In this course we will use the term “metadata” (literally: “data about data”) in different ways, but from a DBMS design standpoint metadata describes each database data element and (when used by designers properly) helps ensure every data element’s integrity. Metadata is essential for the quality and integrity of a database and should be found in a document referred to as a “data dictionary” (documentation of data elements in the database).

  • Metadata for data elements include:
  • a business definition of the data element; what it means in usage within the organization.
  • the field type (e.g. text, numeric, data, currency, memo, etc.)
  • the number of characters allowed in that field (e.g. data of birth = 8)
  • special format requirements (e.g. for US phone number: (617) 373-7288)

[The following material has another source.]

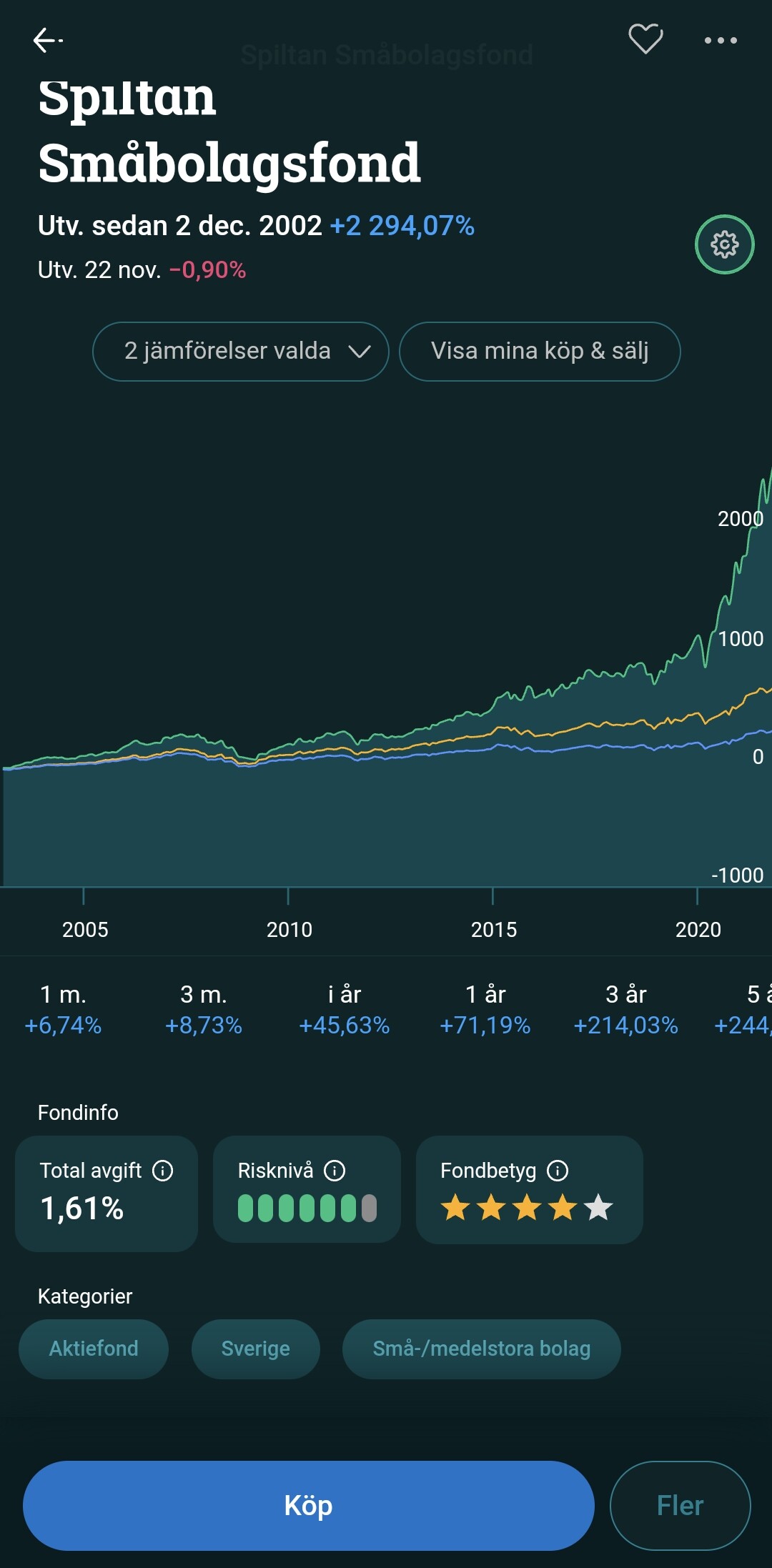The height and width of the screenshot is (1568, 772).
Task: Select the 3 år period
Action: pos(626,1009)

  • valid values that define and restrict the options for data entry (e.g. for “gender” allowing a response of only “M” or “F”)
  • business rules (e.g. the amount of sales tax to enter into a field depending upon the state in the US or the province in Canada where the sale took place)
  • ownership for data entry (i.e., what business unit is responsible for input/capture)

At a minimum, a definition and any formatting or input constraints should be provided in any metadata documentation. Not all data elements require all of the aforementioned components of a metadata attributes. For example, the data element “customer last name” requires a business definition, but does not require a fixed number of characters or a format – whereas the “creation date” of an insurance policy initiation would require all three. Metadata adds rigor to the collection of data within a database and helps ensure that the business process and its enabling information system collect the highest quality of data. Later in the course we will discuss the value of metadata in facilitating data/system integration efforts.